Und wie viele feste Mitglieder hat der LSVK heute und in welchen Sparten?

  • Weiß: Der Verein hat 158 Mitglieder von 14 bis 82 Jahre, davon 67 aktive Piloten, von denen elf Jugendliche sind. Sparten gibt es bei uns nicht: Wir sind ein Verein und teilen eine Leidenschaft – und die ist das Fliegen. Ob mit Motor oder ohne, das ist egal, Hauptsache fliegen. Wir freuen uns immer über Zuwachs.
    In Tirol  wurde aus einem Schwemmland, einer Buschwildnis am Ufer des schäumenden Lech's, ein Segelflugplatz eingerichtet, den die Kaufbeurer Segelflieger 1956 erprobten.
    In Tirol  wurde aus einem Schwemmland, einer Buschwildnis am Ufer des schäumenden Lech's, ein Segelflugplatz eingerichtet, den die Kaufbeurer Segelflieger 1956 erprobten.
    Bild: LSVK (Archivbild)

Welche Projekte stehen künftig beim LSVK an?

  • Weiß: Nachdem wir gerade einen modernen und leisen Motorsegler für den Verein gekauft haben, möchten wir in nächster Zukunft unseren Hochleistungsdoppelsitzer im Segelflug durch einen moderneren ersetzen. Dieser wird dann zusätzlich mit einem Elektroantrieb ausgestattet sein. Auch hier wollen wir mit der Zeit gehen und die Vorteile der neuen klimaneutralen Technologien nutzen.

Und: Warum sollte jeder Kaufbeurer Mitglied beim LSVK sein?

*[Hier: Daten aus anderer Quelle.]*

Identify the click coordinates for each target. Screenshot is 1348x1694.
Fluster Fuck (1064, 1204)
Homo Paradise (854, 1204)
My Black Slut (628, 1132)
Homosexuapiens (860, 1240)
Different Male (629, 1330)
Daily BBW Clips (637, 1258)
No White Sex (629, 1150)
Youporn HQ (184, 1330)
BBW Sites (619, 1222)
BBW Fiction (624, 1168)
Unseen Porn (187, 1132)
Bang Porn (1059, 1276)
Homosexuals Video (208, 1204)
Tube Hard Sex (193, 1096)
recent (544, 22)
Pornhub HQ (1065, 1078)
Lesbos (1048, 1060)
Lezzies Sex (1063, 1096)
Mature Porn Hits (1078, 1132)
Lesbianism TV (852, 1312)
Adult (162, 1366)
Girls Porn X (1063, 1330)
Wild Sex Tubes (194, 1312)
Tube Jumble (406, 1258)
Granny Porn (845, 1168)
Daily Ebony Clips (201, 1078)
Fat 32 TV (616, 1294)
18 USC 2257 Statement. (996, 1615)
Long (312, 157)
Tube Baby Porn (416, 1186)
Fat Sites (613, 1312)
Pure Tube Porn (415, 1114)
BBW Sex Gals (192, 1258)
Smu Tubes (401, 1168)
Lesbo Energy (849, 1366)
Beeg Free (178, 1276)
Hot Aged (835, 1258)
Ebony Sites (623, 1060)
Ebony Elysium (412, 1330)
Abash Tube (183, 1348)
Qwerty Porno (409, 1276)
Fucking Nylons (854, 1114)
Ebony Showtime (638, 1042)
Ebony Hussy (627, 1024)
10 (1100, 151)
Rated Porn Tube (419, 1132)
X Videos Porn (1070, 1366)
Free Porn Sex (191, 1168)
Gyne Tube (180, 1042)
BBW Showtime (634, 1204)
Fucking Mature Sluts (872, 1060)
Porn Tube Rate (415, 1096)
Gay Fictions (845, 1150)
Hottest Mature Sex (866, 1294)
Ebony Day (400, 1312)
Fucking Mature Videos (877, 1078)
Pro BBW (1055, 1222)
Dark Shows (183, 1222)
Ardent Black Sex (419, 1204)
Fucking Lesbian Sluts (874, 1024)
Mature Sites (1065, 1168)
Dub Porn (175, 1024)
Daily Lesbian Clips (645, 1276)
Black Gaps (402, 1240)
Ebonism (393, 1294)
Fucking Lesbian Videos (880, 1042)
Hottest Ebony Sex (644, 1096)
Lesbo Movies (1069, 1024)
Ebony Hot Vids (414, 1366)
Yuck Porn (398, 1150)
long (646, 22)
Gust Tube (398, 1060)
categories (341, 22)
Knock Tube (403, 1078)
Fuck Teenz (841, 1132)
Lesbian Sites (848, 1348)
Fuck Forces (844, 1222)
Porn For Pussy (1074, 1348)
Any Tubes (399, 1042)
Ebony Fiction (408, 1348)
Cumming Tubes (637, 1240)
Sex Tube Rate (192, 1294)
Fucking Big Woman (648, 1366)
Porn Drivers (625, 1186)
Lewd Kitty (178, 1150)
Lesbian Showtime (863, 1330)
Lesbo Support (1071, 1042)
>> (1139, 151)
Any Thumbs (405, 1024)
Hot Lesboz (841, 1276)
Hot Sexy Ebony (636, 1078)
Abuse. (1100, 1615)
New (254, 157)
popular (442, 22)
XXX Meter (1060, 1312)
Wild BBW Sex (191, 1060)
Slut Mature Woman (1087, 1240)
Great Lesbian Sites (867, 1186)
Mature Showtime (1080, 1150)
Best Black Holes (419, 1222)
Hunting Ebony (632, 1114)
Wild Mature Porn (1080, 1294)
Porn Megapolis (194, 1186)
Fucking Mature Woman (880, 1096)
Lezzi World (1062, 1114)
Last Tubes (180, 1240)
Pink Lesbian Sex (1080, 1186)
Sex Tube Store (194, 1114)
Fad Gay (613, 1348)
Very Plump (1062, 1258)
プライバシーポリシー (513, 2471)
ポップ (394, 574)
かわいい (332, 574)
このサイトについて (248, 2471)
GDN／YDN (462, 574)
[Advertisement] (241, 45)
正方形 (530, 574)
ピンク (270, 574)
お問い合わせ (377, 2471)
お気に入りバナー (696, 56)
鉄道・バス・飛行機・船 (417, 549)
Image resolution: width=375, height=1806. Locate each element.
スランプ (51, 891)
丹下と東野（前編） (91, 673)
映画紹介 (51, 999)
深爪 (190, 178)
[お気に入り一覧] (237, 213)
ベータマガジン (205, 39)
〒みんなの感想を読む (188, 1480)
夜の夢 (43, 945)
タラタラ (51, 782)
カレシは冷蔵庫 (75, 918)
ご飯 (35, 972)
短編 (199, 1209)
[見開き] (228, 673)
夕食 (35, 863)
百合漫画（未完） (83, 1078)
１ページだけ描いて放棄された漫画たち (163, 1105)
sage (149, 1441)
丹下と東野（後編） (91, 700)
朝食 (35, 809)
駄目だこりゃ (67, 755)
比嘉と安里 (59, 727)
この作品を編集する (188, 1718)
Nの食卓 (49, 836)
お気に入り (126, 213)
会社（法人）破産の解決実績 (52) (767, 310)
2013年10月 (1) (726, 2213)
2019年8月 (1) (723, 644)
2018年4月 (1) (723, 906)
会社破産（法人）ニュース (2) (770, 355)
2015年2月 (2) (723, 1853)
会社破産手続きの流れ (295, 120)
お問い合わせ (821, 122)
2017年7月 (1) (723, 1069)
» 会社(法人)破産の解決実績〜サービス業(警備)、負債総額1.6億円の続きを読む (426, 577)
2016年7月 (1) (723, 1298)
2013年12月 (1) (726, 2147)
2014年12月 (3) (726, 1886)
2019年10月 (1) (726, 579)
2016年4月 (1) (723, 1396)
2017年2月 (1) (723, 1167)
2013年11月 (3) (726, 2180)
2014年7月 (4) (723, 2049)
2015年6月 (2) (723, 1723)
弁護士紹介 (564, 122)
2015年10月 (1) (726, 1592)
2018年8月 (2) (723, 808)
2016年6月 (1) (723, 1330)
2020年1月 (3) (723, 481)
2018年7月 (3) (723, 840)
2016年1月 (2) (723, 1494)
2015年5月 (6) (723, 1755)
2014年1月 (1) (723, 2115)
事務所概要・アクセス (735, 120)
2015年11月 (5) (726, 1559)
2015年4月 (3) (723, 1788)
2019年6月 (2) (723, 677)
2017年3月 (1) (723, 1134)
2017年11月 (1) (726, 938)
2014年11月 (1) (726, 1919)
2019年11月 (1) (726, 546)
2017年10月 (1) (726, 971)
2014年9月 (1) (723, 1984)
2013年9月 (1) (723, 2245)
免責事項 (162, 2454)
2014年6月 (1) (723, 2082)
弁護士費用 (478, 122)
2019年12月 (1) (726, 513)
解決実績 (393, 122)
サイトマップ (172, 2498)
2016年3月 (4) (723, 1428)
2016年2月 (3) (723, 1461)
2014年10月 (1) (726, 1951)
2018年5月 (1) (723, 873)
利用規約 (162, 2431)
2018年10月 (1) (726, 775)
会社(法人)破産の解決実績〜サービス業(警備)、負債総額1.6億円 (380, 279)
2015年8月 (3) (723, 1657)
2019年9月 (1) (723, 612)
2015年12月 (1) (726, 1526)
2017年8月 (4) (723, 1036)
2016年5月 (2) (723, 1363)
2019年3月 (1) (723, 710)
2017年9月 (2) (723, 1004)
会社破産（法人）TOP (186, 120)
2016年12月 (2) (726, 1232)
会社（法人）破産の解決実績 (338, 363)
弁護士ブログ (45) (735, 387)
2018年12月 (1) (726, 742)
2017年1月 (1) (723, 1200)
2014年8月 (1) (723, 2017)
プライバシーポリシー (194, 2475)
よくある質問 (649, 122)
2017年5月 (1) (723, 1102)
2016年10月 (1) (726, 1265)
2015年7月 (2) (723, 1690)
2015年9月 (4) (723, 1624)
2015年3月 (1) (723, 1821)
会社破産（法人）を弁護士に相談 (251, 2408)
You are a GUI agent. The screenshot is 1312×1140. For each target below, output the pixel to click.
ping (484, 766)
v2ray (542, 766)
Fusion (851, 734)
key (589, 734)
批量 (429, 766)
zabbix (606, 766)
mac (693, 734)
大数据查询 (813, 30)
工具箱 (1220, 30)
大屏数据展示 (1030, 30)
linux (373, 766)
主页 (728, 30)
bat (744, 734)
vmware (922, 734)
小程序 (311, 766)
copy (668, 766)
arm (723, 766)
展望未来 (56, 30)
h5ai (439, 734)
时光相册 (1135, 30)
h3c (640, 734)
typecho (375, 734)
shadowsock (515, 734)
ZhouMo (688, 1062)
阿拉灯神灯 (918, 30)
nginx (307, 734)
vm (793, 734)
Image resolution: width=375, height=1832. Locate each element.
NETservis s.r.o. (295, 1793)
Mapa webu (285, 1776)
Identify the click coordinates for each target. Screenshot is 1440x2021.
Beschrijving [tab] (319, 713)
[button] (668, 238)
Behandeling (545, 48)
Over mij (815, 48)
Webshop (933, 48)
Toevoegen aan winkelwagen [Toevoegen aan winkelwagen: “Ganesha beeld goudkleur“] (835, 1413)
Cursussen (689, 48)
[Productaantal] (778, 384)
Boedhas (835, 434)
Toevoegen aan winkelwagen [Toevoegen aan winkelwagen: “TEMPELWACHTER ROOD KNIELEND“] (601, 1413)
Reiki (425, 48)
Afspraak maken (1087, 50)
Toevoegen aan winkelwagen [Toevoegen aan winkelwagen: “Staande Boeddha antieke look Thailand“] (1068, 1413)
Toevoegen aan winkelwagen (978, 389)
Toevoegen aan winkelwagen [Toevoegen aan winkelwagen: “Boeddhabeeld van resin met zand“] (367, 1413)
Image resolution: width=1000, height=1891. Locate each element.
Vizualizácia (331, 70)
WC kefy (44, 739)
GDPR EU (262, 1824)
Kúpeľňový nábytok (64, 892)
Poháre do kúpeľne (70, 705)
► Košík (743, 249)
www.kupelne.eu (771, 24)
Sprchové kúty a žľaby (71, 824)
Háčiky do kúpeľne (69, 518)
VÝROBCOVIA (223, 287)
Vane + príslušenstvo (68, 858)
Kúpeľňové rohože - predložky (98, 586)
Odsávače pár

  • Weiß: Als Burone gibt es nichts Schöneres als die Perle im Schwabenland von oben zu betrachten. Diesen Anblick sollte jeder Kaufbeurer gesehen haben. Die Landschaft, das Stadtbild mit dem Fünfknopfturm vor dem alpinen Bergland ist einfach atemberaubend schön. Zusammen die Freiheit über der Stadt genießen: Herrlich!
Edmund Weiß ist beim LSVK Schriftführer, besitzt einen Pilotenschein und fliegt leidenschaftlich gern.